Y	Hacker News new \| ask \| show \| jobs


	by archon 5 hours ago
	I'm uneducated on how distillation works at more than a basic level so forgive me if this is a stupid question. Isn't "distillation" of another provider's model exactly how these models got training date in the first place: Massive amounts of the written word + Prompt -> Answer. Why wouldn't distillation produce similar "reasoning" in the new model? It's just inputs and outputs.

2 comments

maxbond 4 hours ago

What you're describing is (pre-)training. Distillation requires richer labels, the probability distribution over tokens (it would be logits rather than probabilities but that's not important).
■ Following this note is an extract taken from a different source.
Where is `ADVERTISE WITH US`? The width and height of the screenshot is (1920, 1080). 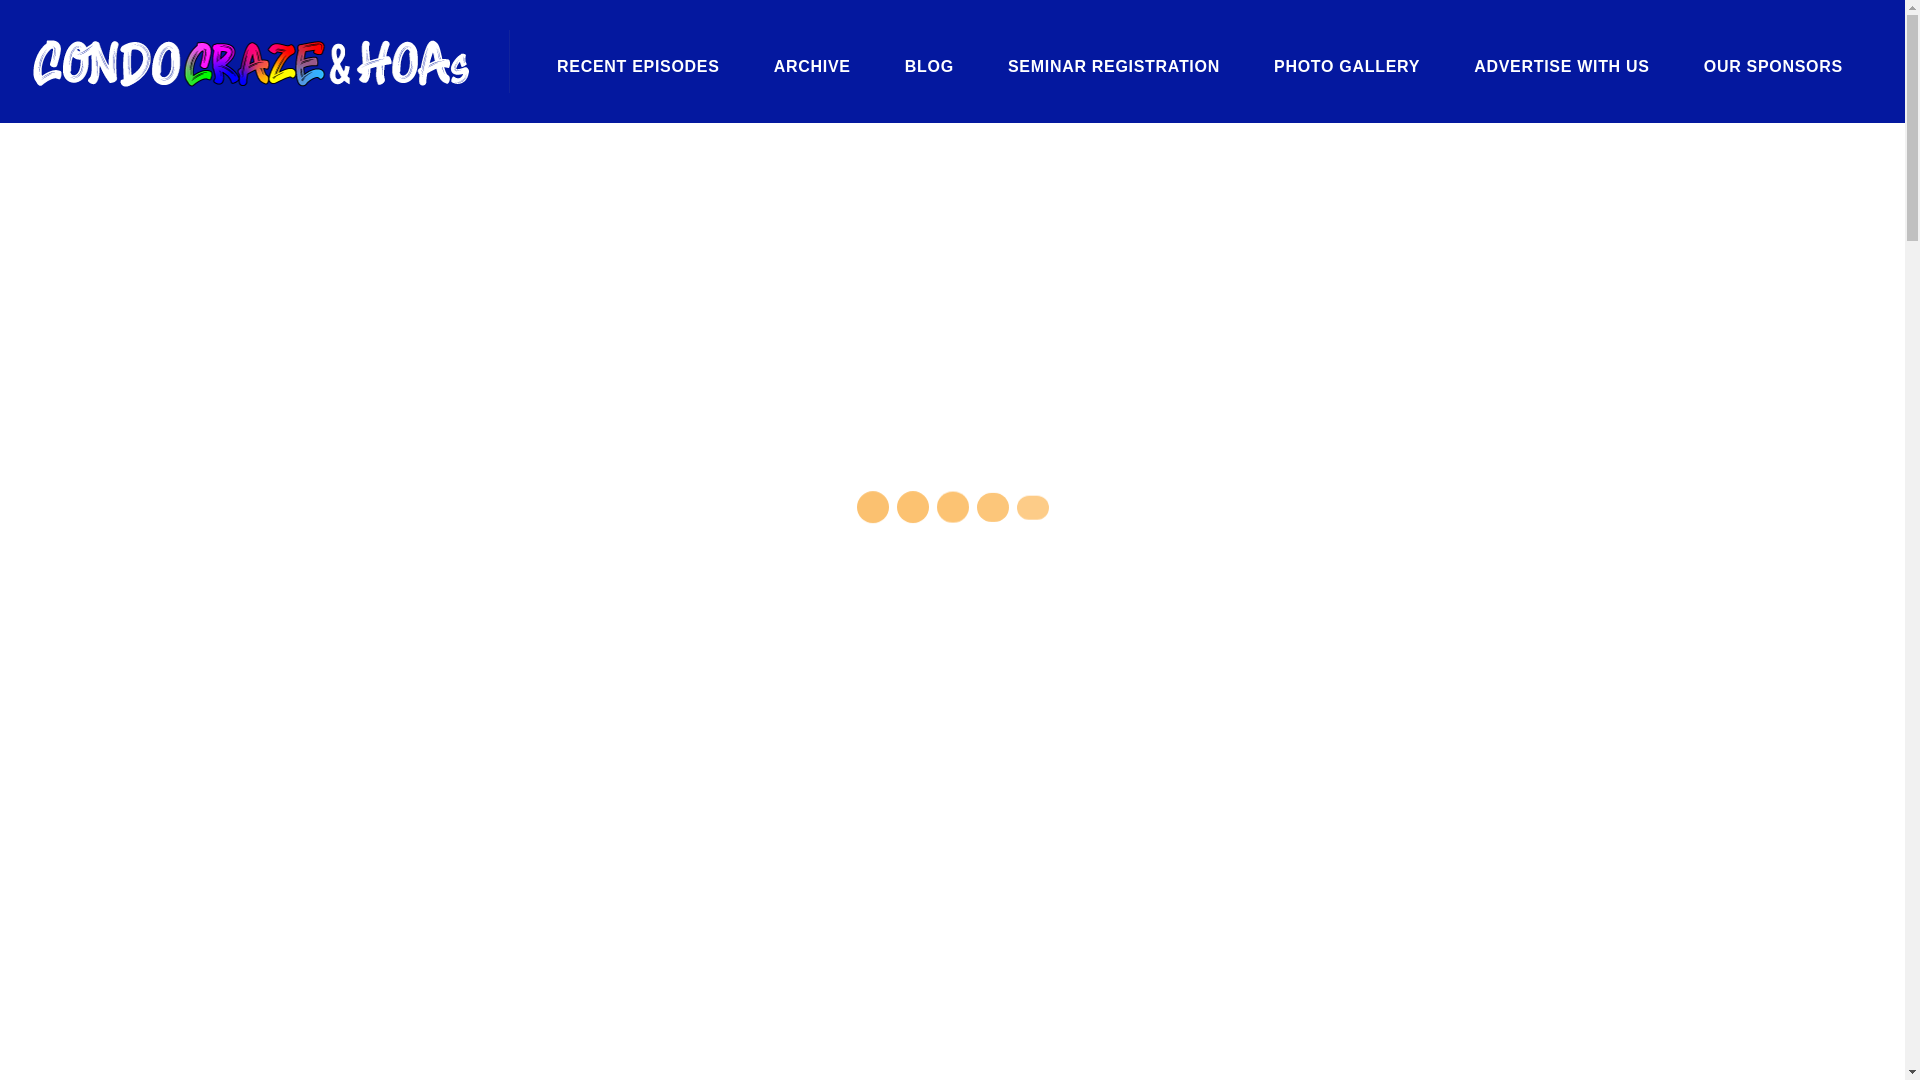 ADVERTISE WITH US is located at coordinates (1562, 66).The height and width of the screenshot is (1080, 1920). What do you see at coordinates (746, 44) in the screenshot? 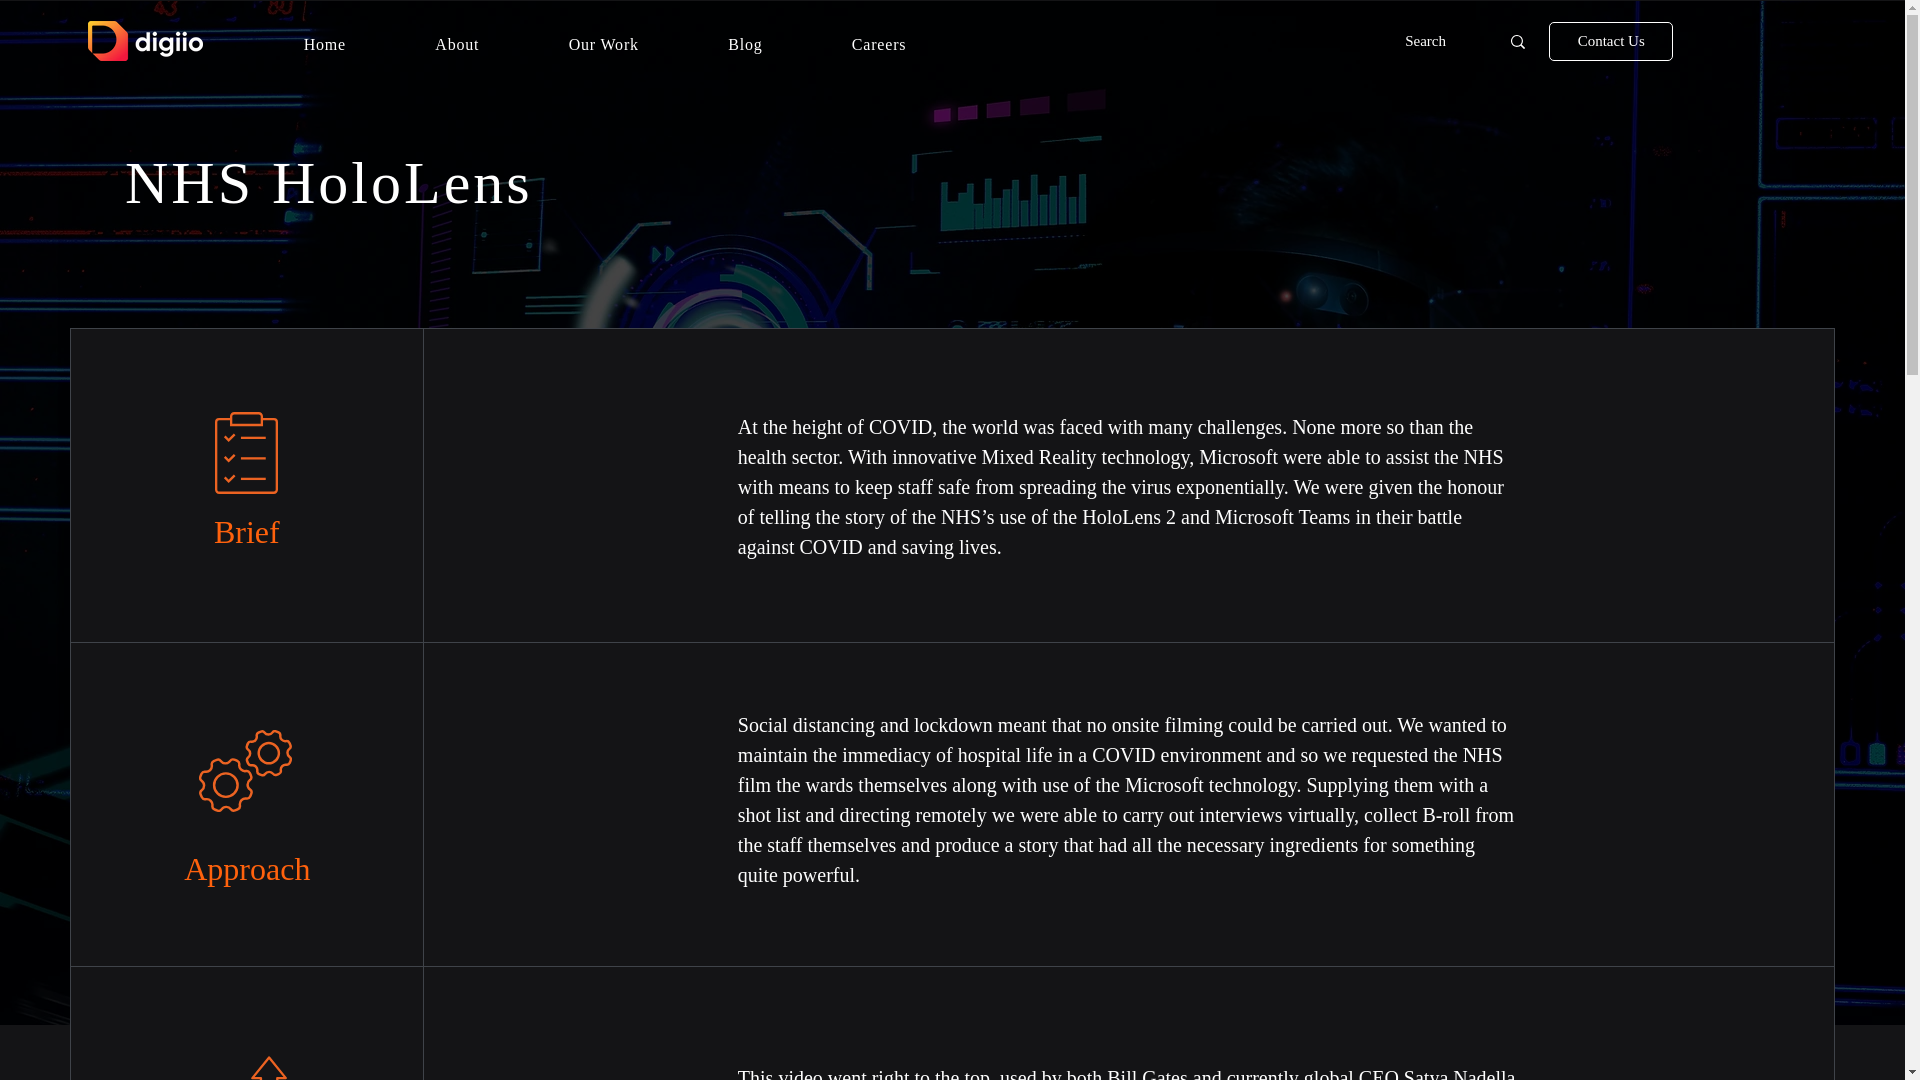
I see `Blog` at bounding box center [746, 44].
From a chat transcript you can only understand the argmax/most likely token of that distribution (and only if the API allows you to set the temperature to 0). It's not impossible for an API to give you that but they won't if they don't want you distilling their models.

The intuition is that distillation exploits not only the "right" answer but the relationship between answers (what's the second most right answer? the third? etc).

zozbot234 5 hours ago

Among other things, because you simply can't get those "massive amounts" of text from a SOTA model at reasonable cost. And complex reasoning cannot possibly be trained in a pure one-shot fashion, real post-training takes massive resources. The whole story doesn't add up.